**Given task**
Copy out the data starting at the line containing "The width and height of the screenshot is (363, 227)." and ending at the line containing "Action: click(x=33, y=13)", keeping every line unchanged.
== Listing
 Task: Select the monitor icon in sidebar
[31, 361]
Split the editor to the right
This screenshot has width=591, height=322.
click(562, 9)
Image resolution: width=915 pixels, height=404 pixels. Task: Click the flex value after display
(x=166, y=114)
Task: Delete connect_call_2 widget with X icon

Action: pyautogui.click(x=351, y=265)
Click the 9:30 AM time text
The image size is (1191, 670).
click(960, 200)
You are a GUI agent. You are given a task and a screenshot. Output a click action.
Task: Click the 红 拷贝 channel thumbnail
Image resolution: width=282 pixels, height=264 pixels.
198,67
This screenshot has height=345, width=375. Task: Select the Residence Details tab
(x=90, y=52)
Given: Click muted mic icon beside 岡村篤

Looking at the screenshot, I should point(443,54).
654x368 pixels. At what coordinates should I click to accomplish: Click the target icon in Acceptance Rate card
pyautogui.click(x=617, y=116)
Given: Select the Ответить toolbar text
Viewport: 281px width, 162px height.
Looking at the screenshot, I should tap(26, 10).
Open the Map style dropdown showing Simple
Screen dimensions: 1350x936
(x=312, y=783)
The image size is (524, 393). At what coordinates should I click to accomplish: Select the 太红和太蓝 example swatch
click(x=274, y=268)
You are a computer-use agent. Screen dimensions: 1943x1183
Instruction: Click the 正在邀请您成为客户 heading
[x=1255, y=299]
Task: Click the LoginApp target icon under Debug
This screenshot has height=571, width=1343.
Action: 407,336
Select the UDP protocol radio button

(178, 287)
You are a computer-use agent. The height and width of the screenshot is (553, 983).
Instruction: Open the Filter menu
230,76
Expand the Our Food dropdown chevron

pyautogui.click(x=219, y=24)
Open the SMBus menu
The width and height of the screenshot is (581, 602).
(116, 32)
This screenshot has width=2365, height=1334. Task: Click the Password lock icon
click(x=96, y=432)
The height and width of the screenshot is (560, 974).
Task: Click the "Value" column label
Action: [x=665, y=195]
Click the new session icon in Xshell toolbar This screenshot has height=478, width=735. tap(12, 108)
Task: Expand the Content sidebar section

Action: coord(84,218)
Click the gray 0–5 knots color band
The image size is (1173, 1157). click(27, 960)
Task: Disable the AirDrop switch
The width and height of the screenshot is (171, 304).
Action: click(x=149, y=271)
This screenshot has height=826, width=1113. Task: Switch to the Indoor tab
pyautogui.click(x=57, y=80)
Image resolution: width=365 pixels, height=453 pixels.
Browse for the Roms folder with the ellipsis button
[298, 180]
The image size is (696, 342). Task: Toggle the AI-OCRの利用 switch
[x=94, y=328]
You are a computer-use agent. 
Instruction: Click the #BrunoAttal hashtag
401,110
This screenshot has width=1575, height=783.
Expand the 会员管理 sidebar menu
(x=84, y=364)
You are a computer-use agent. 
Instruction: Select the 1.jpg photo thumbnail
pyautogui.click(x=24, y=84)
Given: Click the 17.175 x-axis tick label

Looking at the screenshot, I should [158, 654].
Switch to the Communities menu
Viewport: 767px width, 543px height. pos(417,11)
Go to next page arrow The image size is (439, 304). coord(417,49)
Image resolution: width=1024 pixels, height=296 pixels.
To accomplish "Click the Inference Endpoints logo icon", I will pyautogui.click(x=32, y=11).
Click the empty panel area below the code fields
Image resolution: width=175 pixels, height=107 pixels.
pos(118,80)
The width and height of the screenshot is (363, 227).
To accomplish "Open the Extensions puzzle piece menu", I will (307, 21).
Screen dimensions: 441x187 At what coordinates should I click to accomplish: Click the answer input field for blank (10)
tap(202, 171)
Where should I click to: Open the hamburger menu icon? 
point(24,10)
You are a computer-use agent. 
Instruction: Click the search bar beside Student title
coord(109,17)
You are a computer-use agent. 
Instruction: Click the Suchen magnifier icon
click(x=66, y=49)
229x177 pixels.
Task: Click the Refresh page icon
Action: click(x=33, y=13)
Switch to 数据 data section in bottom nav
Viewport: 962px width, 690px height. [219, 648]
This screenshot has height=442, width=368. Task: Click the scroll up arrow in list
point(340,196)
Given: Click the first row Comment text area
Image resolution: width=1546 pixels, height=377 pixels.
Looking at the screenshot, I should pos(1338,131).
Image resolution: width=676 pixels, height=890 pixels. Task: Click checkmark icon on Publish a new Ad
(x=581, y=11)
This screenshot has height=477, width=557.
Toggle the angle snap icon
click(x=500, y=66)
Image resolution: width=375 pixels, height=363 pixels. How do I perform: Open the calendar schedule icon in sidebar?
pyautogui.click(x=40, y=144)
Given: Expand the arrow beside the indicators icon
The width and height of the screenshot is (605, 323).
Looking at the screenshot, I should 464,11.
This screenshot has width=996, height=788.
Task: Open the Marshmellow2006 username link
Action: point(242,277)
====
**Exercise answer**
The width and height of the screenshot is (363, 227).
To accomplish "Open the Extensions puzzle piece menu", I will (307, 21).
Screen dimensions: 441x187 At what coordinates should I click to accomplish: Click the answer input field for blank (10)
tap(202, 171)
Where should I click to: Open the hamburger menu icon? 
point(24,10)
You are a computer-use agent. 
Instruction: Click the search bar beside Student title
coord(109,17)
You are a computer-use agent. 
Instruction: Click the Suchen magnifier icon
click(x=66, y=49)
229x177 pixels.
Task: Click the Refresh page icon
Action: click(x=33, y=13)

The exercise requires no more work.